Even in the absence of sample unknown materials and with a well-behaved Mn(III)–L complex, interactions between Mn(III) and other reagents may complicate the solution chemistry and thereby confound this method. For example, imidazole is used in the method as a buffer to facilitate metal complex substitution. It has been shown that varying the concentration of the imidazole changes the reaction kinetics [38]. The fact that the kinetics can be modulated by an additional species demonstrates that the reaction between Mn(III)–L and TCPP cannot be a simple single-step substitution, and, therefore, inferring thermodynamic properties from kinetic behavior is not appropriate. With both Mn(III)–PP and Mn(III)–acac, we observed absorption changes upon the introduction of the Mn species to the imidazole buffer without TCPP, indicating that these Mn(III) complexes reacted in the presence of this reagent. Interactions between Mn materials and additional species—including but not limited to the imidazole buffer—confound interpretation of the data generated by this measurement. With known materials, one can potentially constrain the suite of possible reactions occurring during the assay; with natural samples of unknown composition, however, constraining all possible reactions and their products becomes a much bigger challenge.

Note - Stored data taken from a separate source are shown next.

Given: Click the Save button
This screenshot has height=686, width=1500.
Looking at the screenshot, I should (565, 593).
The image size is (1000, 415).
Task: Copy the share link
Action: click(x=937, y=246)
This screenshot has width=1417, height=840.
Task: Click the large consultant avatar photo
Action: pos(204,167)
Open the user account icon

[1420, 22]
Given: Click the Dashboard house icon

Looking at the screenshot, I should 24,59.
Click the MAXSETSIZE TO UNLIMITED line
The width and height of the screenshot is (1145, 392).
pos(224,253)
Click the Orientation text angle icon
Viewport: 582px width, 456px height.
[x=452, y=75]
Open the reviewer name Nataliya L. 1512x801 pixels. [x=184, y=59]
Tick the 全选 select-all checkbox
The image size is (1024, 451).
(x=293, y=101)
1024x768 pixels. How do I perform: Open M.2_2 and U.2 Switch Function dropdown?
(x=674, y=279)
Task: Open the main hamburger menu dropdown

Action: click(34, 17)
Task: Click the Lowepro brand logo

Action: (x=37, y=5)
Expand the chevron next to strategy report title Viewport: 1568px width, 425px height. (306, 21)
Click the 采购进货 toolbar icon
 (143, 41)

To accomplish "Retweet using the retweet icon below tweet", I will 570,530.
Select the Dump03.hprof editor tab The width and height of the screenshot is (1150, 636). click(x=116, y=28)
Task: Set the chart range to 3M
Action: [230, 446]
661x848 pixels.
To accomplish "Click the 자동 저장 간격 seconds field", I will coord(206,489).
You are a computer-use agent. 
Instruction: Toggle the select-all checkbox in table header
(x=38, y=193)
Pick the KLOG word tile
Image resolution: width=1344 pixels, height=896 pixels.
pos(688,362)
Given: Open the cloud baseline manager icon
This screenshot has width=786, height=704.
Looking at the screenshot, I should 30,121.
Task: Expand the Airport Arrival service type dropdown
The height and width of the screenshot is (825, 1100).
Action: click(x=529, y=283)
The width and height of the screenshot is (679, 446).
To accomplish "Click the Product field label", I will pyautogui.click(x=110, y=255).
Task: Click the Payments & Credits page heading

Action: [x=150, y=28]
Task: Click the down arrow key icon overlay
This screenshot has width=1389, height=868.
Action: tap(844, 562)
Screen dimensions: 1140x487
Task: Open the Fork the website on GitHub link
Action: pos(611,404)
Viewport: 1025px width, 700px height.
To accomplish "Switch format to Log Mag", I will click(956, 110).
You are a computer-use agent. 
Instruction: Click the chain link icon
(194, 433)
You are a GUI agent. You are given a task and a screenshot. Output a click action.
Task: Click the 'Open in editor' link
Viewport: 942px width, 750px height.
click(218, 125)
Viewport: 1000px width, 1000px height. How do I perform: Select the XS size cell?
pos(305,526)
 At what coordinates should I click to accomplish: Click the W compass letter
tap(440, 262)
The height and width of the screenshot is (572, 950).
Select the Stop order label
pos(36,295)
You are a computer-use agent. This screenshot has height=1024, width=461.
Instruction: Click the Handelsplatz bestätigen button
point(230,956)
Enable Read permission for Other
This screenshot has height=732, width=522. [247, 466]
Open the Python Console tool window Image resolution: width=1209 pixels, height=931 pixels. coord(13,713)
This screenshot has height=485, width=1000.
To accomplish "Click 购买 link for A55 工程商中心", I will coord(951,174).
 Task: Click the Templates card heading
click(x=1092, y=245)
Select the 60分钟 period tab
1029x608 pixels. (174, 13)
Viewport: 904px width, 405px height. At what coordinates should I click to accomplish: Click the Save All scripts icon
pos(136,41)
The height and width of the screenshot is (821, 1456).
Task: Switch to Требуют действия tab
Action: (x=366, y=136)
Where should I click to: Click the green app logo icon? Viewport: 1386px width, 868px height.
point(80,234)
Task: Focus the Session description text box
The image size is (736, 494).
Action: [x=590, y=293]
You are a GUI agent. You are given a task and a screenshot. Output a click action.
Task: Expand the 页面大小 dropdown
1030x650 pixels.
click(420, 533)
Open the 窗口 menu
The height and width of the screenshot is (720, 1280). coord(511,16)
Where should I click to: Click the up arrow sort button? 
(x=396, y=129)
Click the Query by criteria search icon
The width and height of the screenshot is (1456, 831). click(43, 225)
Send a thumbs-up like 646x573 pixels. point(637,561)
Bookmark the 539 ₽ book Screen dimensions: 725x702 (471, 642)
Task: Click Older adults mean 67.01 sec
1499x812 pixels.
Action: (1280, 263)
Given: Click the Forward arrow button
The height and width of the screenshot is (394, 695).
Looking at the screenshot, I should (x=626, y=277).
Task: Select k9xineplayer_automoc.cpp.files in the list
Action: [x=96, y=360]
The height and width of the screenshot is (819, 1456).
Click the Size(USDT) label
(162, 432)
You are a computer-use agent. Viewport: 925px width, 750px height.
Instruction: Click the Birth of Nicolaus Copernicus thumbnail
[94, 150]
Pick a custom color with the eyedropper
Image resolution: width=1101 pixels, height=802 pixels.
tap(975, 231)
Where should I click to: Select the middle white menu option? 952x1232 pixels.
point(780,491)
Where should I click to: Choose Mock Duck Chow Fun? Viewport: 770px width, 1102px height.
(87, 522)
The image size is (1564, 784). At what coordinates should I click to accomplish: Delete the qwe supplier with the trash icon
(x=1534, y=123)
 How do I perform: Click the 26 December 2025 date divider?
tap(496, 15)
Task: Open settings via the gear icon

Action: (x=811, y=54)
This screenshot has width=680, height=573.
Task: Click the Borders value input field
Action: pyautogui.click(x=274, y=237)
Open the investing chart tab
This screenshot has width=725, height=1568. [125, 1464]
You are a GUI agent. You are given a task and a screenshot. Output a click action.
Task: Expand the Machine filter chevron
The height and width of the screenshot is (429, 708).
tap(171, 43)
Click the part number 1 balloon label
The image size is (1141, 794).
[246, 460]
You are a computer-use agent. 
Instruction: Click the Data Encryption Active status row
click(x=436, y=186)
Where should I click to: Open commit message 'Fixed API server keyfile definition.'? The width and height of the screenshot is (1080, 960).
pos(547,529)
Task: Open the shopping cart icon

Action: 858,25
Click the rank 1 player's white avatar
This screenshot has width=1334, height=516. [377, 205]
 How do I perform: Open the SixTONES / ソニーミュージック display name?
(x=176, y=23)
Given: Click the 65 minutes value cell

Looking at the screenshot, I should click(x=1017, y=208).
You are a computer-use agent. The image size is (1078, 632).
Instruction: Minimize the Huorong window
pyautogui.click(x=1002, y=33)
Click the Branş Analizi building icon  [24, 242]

3.3. Ligand-Exchange Extractions Using DFOB

Based on its slow exchange in the TCPP method and lack of reaction with LBB, Mn(III)–DFOB has received attention as a prototypical “strongly binding, non-reactive” Mn(III) complex. However, this interpretive framework does not differentiate between kinetics and thermodynamics—the binding strength is a thermodynamic issue, and the rate of exchange or reaction is a kinetic issue. While the Mn(III)–DFOB complex does have a high stability constant, reactivity or perceived lack thereof from unknown complexes in the TCPP or LBB methods does not necessarily indicate ligand-binding strength; and known binding strengths do not necessarily predict reaction rates or mechanisms.

As the prototypical strong ligand, DFOB has been used for ligand-exchange extractions of soluble Mn(III)–L complexes from natural samples [33]. However, we caution that ligand-exchange extractions with a ligand that is not redox stable—such as DFOB [17]—may produce misleading results. Furthermore, the products of Mn(III)–DFOB degradation can include chromophores with similar or overlapping absorption features to Mn(III)–DFOB itself [17]; these can additionally confound the measurement.

4. Conclusions

Results from these methods for detecting and characterizing soluble Mn(III)–L complexes—the TCPP method, in particular—have underpinned the field of manganese aquatic chemistry for the last decade. Although our data raise concerns about the validity of this method, we stress that the work using it to demonstrate the widespread presence of soluble Mn(III) was groundbreaking and instrumental in shifting the field away from the previous paradigm that environmental manganese speciation was a simple dichotomy of soluble Mn(II) and insoluble Mn oxides [3,4,5]. Now that we recognize the potential significance of soluble Mn(III) complexes as reactive intermediates in critical biogeochemical processes, we as a community have our work cut out for us to understand better their diversity, fluxes, and precise roles in environmental chemistry. In pursuing this better understanding, we should appreciate the highly reactive nature of these complexes that, at once, makes them fascinating, important, and so difficult to study. We need to appreciate the limitations of what our current tools can and cannot constrain in order to apply them most effectively, while working to develop better approaches.